Fuga e inseguimento

Inseguimento dei Carabinieri: arrestati tre sospetti dopo un lungo inseguimento

Da Bizzarone a Rovello Porro: sull'auto ritrovati beni rubati per un valore di 80mila euro. Tre persone arrestate.

Inseguimento dei Carabinieri: arrestati tre sospetti dopo un lungo inseguimento

I Carabinieri della Sezione Radiomobile di Como hanno arrestato tre individui, due originari del Perù e uno di Cuba, di età rispettivamente 58, 48 e 35 anni. Tutti senza fissa dimora e irregolari sul territorio, sono accusati di resistenza a pubblico ufficiale, ricettazione e ingresso e soggiorno illegale nello Stato.

Il controllo e la fuga

Durante un servizio di controllo lungo la S.P. 23, a Bizzarone, una pattuglia ha intimato l’alt a un’autovettura sospetta. Dopo un iniziale arresto regolare del veicolo, il conducente ha improvvisamente retrocesso e si è dato alla fuga in direzione di Appiano Gentile. L’inseguimento, durato circa 19 chilometri, si è concluso a Rovello Porro, dove i Carabinieri hanno bloccato il mezzo e fermato tre dei quattro occupanti, mentre uno è riuscito a scappare.

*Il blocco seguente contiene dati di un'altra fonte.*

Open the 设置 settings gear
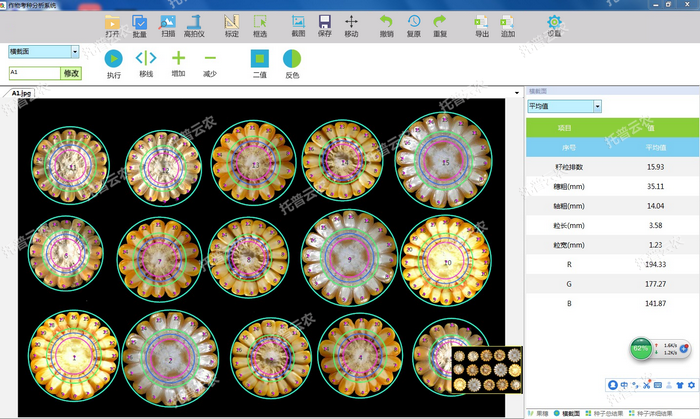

La perquisizione del veicolo ha rivelato un ingente quantitativo di monili in oro e denaro contante, in diverse valute estere, tra cui franchi svizzeri, corone ceche, rubli rumeni e pesos cileni, tutti ritenuti provento di reati contro il patrimonio e immediatamente sequestrati.

Successivamente, la Procura della Repubblica di Como ha disposto il dissequestro dei beni recuperati, il cui valore è stimato attorno agli 80.000 euro, appartenenti a un 37enne residente a Melano, in Svizzera, che aveva subito il furto dalla propria abitazione.